وَتَرَى ٱلظَّٰلِمِينَ لَمَّا رَأَوُاْ ٱلۡعَذَابَ يَقُولُونَ هَلۡ إِلَىٰ مَرَدٍّ مِّن سَبِيلٍ (Dan kamu akan melihat orang-orang yang lalim ketika mereka melihat azab berkata, “Adakah kiranya jalan untuk kembali) ke dunia bagi kami.”.

Tafsir Ibnu Katsir: Allah memberitakan tentang diri-Nya Yang Mulia, bahwa apa saja yang dikehendaki-Nya pasti terjadi, tidak ada yang mampu menolak-Nya. Dan apa saja yang tidak dikehendaki-Nya pasti tidak terjadi dan tidak ada yang mampu untuk mengadakannya.

Barangsiapa yang diberi-Nya hidayah, maka tidak ada yang dapat menyesatkannya, dan barangsiapa yang disesatkan Allah, maka tidak ada yang dapat memberinya hidayah. Sebagaimana Allah berfirman:

وَمَن يُضۡلِلِ ٱللَّهُ فَمَا لَهُۥ مِن وَلِىٍّ مِّنۢ بَعۡدِهِۦ (“Dan barangsiapa yang disesatkan Allah, maka tidak ada baginya seorang pemimpin pun sesudah itu.”) kemudian Allah mengabarkan tentang orang-orang dhalim, yaitu mereka menyekutukan Allah. لَمَّا رَأَوُاْ ٱلۡعَذَابَ (“Ketika mereka melihat adzab.”) yaitu pada hari kiamat, mereka mengharapkan kembali ke dunia. هَلۡ إِلَىٰ مَرَدٍّ مِّن سَبِيلٍ (“Mereka berkata: ‘Adakah kiranya jalan untuk kembali [ke dunia]?’”)

Tafsir Kemenag: Pada Ayat ini Allah menerangkan bahwa apa yang dikehendaki-Nya pasti menjadi kenyataan dan tak seorang pun yang dapat menghalangi-Nya; sebaliknya apa yang tidak dikehendaki-Nya, tidak akan terjadi.
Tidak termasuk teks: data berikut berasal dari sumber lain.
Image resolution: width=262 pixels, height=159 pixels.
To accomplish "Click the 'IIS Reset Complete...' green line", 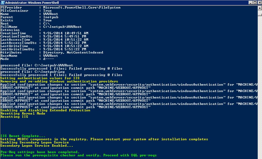I will tap(23, 136).

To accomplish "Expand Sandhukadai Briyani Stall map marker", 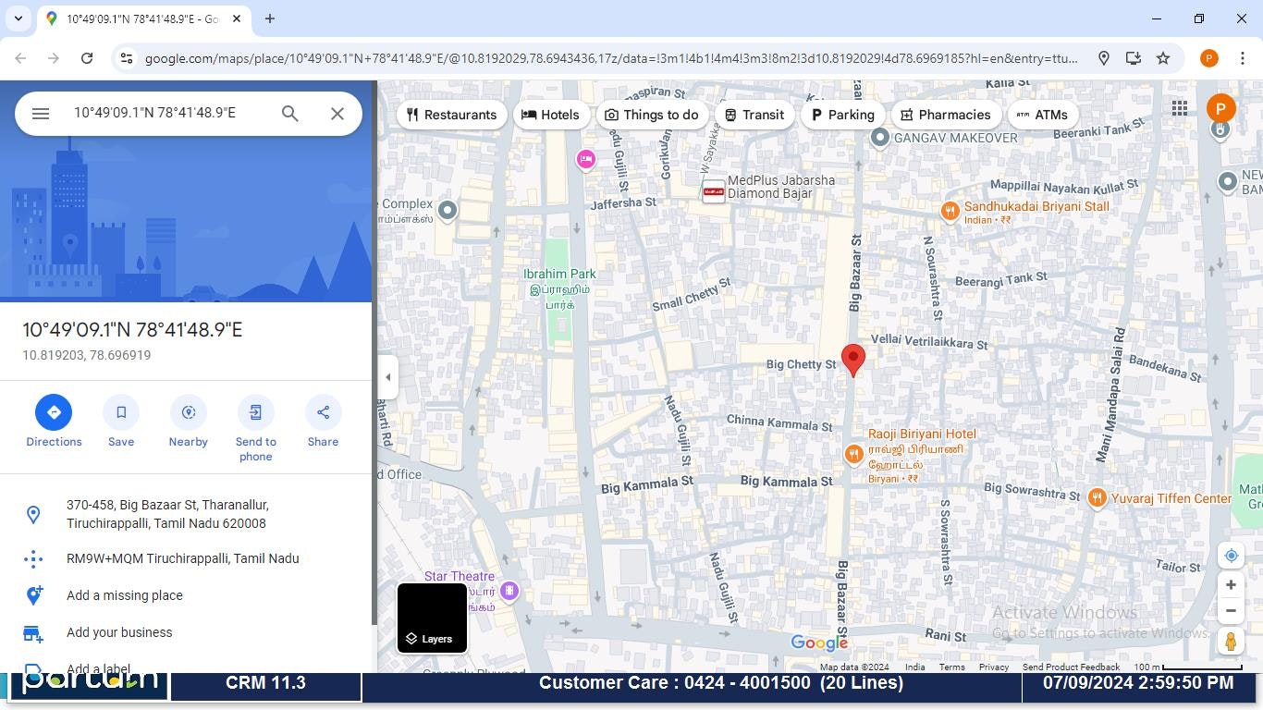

Barang siapa yang telah diberi petunjuk oleh Allah tidak akan ada yang menyesatkannya, dan barang siapa yang telah dibiarkan sesat oleh Allah, karena selalu berbuat kejahatan tidak akan ada seorang pun yang dapat memberinya petunjuk ke jalan yang benar, yang akan membantunya dia mencapai kebahagiaan dan keberuntungan. Firman Allah:

Dan barang siapa disesatkan-Nya, maka engkau tidak akan mendapatkan seorang penolong yang dapat memberi petunjuk kepadanya. (al-Kahf/18: 17) Orang-orang kafir di akhirat nanti ketika melihat dan menyaksikan azab di depan matanya, berangan-angan bisa kembali lagi ke dunia untuk berbuat baik dan beriman.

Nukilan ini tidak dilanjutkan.